Contrafacts: A Template for Agency and Identity Formation
Chair(s): Drew Edward Davies (Northwestern University)
Discussant(s): Drew Edward Davies (Northwestern University)
Contrafact studies have gained traction in contemporary scholarly literature on songcraft and performance practices across a range of musical traditions. The creation of sacred contrafacts of secular songs, as well as the proliferation of volumes of contrafacted texts, provide important materials that affect and reflect the sociopolitical and religious values of an increasingly pluralistic and globalized world over many centuries. Scholars such as Drew Davies (2019), Glenda Goodman (2017), Robert Kendrick (2002), Laura Lohman (2020) and Natascha Veldhorst (2009) have identified analytical approaches to multivalent intertextualities in distinct early modern repertoires. Nonetheless, much work may still be done to theorize the epistemological functions that these musical works served for the communities that engaged with contrafact repertoires. What artistic purposes would underline a seemingly universal appeal to this unique process that reinvented music-text relationships in such flagrant ways? What may the practice of contrafacting signify and what kind of agency does it afford for individuals and groups who cross sacred-secular boundaries? Together, the three contributions to this themed session demonstrate the bidirectionality of sacred-secular exchange in contrafacts arising from different religious perspectives.

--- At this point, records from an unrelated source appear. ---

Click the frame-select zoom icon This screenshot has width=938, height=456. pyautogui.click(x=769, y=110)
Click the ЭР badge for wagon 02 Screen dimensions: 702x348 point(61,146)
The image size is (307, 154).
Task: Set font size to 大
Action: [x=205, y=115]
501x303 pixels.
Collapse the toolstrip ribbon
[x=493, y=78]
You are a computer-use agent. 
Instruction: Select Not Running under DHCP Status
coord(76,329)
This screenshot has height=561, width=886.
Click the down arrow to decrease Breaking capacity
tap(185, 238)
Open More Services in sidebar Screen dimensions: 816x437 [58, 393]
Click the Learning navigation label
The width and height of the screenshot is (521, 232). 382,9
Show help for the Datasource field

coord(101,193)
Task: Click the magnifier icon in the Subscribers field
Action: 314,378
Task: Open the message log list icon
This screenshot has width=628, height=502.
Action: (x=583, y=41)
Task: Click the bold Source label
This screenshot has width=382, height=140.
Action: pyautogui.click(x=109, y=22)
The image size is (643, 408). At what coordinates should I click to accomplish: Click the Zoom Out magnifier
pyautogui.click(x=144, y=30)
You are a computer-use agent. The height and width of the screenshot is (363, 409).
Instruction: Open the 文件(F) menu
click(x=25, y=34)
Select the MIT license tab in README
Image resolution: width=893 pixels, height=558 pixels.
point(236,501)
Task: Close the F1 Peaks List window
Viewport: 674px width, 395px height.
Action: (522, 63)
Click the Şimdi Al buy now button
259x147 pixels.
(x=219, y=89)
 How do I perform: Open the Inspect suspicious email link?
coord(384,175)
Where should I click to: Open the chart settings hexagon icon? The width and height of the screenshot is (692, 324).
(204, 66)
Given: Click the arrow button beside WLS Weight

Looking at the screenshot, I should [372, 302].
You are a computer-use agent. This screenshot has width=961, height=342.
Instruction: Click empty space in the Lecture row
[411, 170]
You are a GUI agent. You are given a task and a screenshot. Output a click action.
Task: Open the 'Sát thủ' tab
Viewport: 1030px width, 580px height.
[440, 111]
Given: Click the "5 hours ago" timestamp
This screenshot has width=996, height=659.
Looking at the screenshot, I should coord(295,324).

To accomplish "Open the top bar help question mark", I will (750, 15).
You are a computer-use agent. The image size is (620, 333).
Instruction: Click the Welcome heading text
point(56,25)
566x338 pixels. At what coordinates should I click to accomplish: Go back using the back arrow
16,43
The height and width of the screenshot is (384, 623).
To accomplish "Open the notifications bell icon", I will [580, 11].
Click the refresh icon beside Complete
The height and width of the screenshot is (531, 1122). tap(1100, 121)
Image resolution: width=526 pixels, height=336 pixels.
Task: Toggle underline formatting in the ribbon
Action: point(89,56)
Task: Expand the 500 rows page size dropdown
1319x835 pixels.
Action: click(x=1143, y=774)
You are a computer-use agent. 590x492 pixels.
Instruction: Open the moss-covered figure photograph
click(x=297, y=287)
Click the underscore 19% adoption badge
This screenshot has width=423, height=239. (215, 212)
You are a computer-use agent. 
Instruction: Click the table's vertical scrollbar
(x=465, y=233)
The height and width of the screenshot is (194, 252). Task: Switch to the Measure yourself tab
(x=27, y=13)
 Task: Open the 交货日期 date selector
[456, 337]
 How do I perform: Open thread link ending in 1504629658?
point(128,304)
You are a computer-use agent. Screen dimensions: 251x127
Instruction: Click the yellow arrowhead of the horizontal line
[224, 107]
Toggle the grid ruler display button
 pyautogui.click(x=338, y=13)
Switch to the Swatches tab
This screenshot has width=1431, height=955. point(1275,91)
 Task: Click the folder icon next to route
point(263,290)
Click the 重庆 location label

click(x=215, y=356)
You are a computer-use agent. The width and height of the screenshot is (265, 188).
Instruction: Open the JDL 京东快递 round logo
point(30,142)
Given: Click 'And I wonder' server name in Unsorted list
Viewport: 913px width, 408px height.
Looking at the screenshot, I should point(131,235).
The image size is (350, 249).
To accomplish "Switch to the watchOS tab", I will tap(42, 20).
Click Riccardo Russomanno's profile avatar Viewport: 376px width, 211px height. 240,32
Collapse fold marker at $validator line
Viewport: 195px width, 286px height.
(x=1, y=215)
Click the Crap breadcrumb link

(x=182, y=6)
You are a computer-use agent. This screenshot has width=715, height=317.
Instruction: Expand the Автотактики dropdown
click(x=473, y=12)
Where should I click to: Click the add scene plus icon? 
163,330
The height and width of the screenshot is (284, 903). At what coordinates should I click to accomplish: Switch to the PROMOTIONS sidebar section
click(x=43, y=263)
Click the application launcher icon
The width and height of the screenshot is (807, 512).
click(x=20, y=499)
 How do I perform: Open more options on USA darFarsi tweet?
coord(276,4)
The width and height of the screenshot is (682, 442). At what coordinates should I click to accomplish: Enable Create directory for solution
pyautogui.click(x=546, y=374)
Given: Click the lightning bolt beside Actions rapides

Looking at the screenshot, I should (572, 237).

This themed session begins with a paper recontextualizing Aquilino Coppini’s Third Book (1609) of contrafacts to suggest that one motivation for its publication was a shared campaign between Coppini and Monteverdi to curry favor with Prince Francesco Gonzaga under the veil of Latin spiritual meditations which replaced the erotic Italian poetry of Monteverdi’s madrigals. Moving to the eighteenth century, our second presenter frames the writing of Hebrew contrafacts of opera arias in the Italianate style for the Amsterdam Grand Synagogue as the negotiation of a cosmopolitan Dutch-Jewish identity. Finally, we close the session with research that explores sacred-secular contrafacting in reverse and points to the canonization of political contrafacts of the Christian hymn, “Hold the Fort,” in the nineteenth-century American women's suffrage movement. By putting three papers that span more than 250 years of contrafacting from three religious perspectives into conversation, this themed session proposes a holistic overview that moves away from issues of repertory circulation and provides a glimpse into a global social-religious practice.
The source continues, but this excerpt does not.